2.2.1 Filmproduktion und -distribution
Bei der digitalen Kinofilmproduktion werden Bild und Ton mit HD-Kameras aufgezeichnet. Die digital abgespeicherten Filmsequenzen können auf Wunsch direkt am Set gesichtet und zur weiteren digitalen Nachbearbeitung (Special Effects, Animation, etc.) z.B. via Satellit, Breitbandkabelverbindung oder Datenträger an die Postproduktion verschickt werden (vgl. Hundsdörfer/Staden 2003: 12ff.). Bei fast der Hälfte aller Kinofilme wird heute schon Digitaltechnik eingesetzt, speziell in der digitalen Postproduktion. Da die meisten Produzenten ihre Filme jedoch nach wie vor auf Rollfilm drehen lassen, müssen diese Filmstreifen anschließend bei Postproduktionsfirmen eingescannt und digitalisiert werden. Selbst neuartige Scannermodelle wie z.B. der Film-Scanner von ARRI benötigen bis zu fünf Tage, um einen ganzen Spielfilm zu scannen und in ein digitales Speicherformat umzuwandeln (vgl. Fuchs 2006).

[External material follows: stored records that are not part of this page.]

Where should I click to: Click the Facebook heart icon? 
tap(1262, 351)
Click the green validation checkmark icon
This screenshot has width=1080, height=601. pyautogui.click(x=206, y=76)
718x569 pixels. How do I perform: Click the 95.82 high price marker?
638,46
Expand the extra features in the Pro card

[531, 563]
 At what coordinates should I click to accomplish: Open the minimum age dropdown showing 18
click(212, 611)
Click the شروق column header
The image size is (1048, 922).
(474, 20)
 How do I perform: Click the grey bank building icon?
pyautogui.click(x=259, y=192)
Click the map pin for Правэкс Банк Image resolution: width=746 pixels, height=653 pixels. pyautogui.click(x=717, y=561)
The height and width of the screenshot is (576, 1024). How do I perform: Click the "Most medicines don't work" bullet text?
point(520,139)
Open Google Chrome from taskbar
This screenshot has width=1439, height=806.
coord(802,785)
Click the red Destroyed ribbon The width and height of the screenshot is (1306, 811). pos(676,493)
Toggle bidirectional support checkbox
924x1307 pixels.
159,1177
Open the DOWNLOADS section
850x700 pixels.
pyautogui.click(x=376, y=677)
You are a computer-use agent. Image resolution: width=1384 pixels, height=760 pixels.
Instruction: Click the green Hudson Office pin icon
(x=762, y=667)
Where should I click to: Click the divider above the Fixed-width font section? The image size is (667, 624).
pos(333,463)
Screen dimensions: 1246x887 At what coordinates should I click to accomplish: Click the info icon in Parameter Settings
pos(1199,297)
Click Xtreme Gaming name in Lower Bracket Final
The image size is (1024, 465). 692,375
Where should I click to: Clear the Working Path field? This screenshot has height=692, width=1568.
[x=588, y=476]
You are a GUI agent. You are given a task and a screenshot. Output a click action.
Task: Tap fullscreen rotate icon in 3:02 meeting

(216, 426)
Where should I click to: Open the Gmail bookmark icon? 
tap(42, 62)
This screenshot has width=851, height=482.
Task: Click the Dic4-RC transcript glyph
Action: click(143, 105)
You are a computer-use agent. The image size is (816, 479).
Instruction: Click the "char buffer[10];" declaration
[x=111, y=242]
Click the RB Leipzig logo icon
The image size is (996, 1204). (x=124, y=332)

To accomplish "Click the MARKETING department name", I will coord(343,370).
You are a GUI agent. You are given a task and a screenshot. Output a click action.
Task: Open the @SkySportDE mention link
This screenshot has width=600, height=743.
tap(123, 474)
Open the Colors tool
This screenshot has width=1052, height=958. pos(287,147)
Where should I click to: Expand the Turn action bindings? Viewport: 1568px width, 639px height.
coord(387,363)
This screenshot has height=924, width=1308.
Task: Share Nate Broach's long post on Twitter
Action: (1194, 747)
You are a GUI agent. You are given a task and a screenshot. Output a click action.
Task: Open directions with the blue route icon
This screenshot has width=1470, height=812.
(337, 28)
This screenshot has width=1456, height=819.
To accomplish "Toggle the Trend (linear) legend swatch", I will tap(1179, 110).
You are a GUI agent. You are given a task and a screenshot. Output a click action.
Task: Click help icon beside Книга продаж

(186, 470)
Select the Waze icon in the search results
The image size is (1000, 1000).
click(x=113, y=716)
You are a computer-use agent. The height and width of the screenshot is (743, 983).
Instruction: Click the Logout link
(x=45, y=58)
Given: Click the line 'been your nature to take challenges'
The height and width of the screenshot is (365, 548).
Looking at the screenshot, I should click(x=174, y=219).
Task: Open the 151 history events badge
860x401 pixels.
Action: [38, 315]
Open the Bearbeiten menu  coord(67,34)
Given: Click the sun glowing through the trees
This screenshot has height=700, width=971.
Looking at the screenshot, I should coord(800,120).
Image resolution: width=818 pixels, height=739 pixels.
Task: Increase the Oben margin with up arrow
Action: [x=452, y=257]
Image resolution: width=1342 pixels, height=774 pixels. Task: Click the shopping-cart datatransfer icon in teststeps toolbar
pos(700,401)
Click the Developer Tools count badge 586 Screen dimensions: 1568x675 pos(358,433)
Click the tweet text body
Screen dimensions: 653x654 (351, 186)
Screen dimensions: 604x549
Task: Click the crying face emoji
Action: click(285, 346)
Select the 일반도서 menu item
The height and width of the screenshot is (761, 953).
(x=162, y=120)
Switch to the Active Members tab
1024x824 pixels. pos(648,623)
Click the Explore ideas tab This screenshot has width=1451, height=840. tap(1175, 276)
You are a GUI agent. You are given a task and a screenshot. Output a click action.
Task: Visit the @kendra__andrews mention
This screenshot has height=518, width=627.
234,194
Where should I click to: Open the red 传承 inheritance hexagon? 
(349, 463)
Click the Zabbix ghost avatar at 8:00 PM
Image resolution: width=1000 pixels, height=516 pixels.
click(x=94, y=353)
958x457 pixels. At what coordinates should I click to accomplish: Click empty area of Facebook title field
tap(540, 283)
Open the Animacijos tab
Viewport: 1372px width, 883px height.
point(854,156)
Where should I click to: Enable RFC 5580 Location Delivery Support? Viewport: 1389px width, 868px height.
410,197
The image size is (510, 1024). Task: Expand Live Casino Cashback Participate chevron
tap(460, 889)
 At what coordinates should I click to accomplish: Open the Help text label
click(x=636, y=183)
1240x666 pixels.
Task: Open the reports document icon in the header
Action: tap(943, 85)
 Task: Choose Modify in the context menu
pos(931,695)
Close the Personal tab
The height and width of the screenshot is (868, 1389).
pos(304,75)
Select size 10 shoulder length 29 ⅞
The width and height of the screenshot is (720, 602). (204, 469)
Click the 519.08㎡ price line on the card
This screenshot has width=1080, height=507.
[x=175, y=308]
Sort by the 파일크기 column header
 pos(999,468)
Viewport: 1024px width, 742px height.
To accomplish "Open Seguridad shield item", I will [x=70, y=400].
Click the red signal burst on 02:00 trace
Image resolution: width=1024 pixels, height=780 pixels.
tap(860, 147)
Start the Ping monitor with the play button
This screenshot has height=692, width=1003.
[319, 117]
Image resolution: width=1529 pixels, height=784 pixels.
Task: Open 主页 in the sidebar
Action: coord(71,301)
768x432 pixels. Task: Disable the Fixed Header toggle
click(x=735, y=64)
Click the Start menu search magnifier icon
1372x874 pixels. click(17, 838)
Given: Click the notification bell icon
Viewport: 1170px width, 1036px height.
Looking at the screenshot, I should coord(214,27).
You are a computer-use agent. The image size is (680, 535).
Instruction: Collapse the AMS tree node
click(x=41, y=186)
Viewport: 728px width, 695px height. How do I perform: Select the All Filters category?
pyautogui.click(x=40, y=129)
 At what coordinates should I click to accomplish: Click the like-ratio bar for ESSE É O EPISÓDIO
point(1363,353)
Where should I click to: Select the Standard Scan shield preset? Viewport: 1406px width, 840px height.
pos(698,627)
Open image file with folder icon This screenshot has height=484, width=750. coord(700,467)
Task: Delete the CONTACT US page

Nach der Postproduktion wird die Endversion[1] des Films, der Digital Source Master (DSM), im Auftrag des zuständigen Verleihs per Datenträger, Satellit oder Breitbandkabelverbindung an ein sog. Play-Out Center[2] weitergeleitet (siehe Abb. 3). Dieses besitzt die notwendige Technik, um im Auftrag des Filmverleihs die Erstellung, den Vertrieb und die Archivierung der digitalen Kopien für die diversen Auswertungsstufen wie z.B. Kino, Video oder DVD zu erledigen.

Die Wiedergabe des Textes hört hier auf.